[Saved data entries]
══════════════════════════════

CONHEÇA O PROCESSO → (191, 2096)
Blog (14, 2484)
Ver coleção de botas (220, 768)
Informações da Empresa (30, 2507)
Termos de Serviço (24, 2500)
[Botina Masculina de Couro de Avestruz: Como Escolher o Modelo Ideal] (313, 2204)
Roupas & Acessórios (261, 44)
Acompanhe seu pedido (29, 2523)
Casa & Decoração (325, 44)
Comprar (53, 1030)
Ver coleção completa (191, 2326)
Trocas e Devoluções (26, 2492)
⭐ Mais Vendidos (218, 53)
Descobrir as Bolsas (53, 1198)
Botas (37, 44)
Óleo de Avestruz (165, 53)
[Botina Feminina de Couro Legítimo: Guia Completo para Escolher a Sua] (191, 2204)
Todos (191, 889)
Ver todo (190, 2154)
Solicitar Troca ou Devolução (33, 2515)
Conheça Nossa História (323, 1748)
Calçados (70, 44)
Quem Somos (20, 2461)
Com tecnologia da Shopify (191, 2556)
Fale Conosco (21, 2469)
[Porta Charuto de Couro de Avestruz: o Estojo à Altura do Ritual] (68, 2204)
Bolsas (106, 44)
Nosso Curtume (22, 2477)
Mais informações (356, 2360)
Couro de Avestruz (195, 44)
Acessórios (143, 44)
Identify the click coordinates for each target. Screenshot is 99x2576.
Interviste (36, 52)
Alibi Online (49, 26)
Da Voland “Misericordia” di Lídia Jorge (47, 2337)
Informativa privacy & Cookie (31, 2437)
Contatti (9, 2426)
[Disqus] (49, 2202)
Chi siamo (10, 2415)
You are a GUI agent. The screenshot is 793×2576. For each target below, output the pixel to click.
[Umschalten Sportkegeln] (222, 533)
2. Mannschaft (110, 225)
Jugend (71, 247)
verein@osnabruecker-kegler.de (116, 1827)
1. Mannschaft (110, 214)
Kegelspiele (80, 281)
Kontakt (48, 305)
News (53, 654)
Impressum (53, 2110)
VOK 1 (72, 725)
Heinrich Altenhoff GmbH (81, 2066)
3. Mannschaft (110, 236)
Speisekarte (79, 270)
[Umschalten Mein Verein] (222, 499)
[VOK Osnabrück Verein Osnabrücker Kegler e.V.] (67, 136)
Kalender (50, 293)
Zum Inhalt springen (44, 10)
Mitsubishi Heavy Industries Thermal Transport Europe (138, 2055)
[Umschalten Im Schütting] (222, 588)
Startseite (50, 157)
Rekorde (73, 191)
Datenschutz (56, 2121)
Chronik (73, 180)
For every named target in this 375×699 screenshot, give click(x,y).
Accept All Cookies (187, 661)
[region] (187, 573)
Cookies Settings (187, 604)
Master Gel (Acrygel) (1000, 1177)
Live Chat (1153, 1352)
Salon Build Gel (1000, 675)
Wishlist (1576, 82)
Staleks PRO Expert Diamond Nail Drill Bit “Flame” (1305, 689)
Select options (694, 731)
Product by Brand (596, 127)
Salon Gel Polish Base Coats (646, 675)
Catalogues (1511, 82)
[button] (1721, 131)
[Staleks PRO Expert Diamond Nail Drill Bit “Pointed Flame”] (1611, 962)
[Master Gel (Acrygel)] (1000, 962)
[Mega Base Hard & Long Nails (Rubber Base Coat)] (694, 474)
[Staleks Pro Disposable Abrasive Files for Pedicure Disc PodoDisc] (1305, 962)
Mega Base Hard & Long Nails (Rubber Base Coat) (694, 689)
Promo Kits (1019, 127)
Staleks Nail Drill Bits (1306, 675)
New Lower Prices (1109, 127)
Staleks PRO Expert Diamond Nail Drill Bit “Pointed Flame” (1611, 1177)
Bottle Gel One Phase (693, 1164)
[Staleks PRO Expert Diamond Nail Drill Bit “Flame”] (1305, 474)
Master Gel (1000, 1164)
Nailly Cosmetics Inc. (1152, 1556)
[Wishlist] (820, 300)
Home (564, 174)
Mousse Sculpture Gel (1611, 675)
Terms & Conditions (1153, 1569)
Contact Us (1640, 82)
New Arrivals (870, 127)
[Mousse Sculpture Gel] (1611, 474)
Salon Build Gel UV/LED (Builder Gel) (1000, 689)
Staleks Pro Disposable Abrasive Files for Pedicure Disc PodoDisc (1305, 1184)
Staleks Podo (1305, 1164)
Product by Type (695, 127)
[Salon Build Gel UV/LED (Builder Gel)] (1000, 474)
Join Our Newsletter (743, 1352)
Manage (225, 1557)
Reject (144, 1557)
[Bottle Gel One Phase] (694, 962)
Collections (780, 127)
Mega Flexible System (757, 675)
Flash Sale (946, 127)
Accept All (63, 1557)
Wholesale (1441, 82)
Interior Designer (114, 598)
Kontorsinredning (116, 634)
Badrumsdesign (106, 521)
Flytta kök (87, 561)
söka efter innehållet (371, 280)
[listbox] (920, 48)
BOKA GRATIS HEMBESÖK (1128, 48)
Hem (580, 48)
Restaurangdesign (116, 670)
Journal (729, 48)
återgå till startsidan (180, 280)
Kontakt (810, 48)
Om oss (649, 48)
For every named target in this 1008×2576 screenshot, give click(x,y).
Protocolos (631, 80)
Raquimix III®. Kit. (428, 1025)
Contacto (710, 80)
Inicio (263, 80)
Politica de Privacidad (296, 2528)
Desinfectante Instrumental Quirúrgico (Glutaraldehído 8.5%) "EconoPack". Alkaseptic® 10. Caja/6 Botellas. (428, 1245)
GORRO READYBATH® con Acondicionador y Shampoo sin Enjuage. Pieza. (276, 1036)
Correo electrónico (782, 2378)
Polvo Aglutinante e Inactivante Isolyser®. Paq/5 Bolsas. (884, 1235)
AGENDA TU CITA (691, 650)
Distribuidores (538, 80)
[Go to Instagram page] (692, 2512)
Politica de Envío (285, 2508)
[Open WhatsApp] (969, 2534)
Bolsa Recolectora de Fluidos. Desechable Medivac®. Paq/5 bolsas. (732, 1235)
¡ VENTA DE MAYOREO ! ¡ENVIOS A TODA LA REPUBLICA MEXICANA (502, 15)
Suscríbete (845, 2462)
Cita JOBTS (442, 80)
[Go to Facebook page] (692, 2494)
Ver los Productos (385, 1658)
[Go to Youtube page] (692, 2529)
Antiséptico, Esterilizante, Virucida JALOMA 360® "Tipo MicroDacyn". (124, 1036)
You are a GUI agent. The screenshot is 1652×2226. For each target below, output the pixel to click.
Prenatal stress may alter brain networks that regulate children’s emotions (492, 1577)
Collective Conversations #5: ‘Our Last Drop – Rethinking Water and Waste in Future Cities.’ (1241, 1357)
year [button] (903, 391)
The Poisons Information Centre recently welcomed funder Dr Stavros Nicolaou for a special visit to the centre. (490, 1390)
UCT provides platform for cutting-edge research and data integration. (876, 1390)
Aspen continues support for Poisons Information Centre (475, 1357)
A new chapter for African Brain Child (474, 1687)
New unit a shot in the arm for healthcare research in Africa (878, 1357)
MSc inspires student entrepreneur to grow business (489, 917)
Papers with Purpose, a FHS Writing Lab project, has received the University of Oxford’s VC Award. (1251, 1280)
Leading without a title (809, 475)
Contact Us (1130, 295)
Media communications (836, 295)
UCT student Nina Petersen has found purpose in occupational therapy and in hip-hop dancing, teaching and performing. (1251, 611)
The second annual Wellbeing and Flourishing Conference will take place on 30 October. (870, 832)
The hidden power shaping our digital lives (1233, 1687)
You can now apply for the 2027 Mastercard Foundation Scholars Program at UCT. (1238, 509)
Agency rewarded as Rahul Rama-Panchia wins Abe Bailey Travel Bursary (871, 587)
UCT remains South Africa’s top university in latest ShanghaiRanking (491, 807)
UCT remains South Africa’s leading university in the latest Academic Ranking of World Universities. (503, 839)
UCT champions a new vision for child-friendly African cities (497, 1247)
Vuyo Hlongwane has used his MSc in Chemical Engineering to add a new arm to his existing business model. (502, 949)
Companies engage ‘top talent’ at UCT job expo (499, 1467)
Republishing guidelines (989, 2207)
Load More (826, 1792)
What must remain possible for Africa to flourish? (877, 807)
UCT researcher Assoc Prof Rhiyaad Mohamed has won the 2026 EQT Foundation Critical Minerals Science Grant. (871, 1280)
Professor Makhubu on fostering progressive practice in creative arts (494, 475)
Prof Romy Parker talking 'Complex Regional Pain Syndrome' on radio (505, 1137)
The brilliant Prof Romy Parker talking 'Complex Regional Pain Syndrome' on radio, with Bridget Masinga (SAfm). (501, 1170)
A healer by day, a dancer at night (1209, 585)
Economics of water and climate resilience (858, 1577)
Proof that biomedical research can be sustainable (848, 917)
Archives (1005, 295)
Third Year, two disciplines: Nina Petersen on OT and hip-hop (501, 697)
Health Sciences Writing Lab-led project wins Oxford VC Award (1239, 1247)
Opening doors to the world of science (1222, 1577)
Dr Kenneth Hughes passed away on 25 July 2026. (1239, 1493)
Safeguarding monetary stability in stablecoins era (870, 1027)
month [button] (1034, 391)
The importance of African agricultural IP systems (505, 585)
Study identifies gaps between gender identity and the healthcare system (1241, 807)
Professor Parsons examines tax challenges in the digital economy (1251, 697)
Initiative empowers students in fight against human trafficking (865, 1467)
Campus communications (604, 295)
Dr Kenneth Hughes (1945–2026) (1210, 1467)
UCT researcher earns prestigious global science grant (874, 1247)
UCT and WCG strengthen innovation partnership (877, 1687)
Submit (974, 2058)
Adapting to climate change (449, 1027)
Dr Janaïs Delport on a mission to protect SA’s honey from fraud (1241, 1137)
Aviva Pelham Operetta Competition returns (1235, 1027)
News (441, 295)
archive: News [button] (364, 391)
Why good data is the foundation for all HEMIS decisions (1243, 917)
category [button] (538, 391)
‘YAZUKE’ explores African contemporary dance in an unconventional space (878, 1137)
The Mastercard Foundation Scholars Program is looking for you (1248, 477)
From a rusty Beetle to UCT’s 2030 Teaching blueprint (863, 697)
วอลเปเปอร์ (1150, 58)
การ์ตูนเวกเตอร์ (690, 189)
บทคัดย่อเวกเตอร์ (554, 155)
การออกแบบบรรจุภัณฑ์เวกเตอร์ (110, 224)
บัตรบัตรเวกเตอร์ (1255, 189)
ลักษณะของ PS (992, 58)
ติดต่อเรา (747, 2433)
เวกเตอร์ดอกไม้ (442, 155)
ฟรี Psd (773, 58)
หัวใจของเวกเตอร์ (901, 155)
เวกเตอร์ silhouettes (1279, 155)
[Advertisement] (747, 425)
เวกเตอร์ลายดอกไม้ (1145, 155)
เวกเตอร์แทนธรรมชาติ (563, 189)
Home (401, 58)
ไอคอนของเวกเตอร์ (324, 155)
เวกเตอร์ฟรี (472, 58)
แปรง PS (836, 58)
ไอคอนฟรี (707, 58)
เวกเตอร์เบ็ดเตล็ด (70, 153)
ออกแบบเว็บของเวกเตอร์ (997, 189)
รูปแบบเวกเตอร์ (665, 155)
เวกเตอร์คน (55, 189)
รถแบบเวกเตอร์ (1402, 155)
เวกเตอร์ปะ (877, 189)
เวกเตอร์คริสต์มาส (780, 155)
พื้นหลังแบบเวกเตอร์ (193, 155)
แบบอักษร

══════════════════════════════

### WORK ITEM
Determine which lines above include the word "Complex", and report those lines in full.

### EXERCISE SOLUTION
Prof Romy Parker talking 'Complex Regional Pain Syndrome' on radio (505, 1137)
The brilliant Prof Romy Parker talking 'Complex Regional Pain Syndrome' on radio, with Bridget Masinga (SAfm). (501, 1170)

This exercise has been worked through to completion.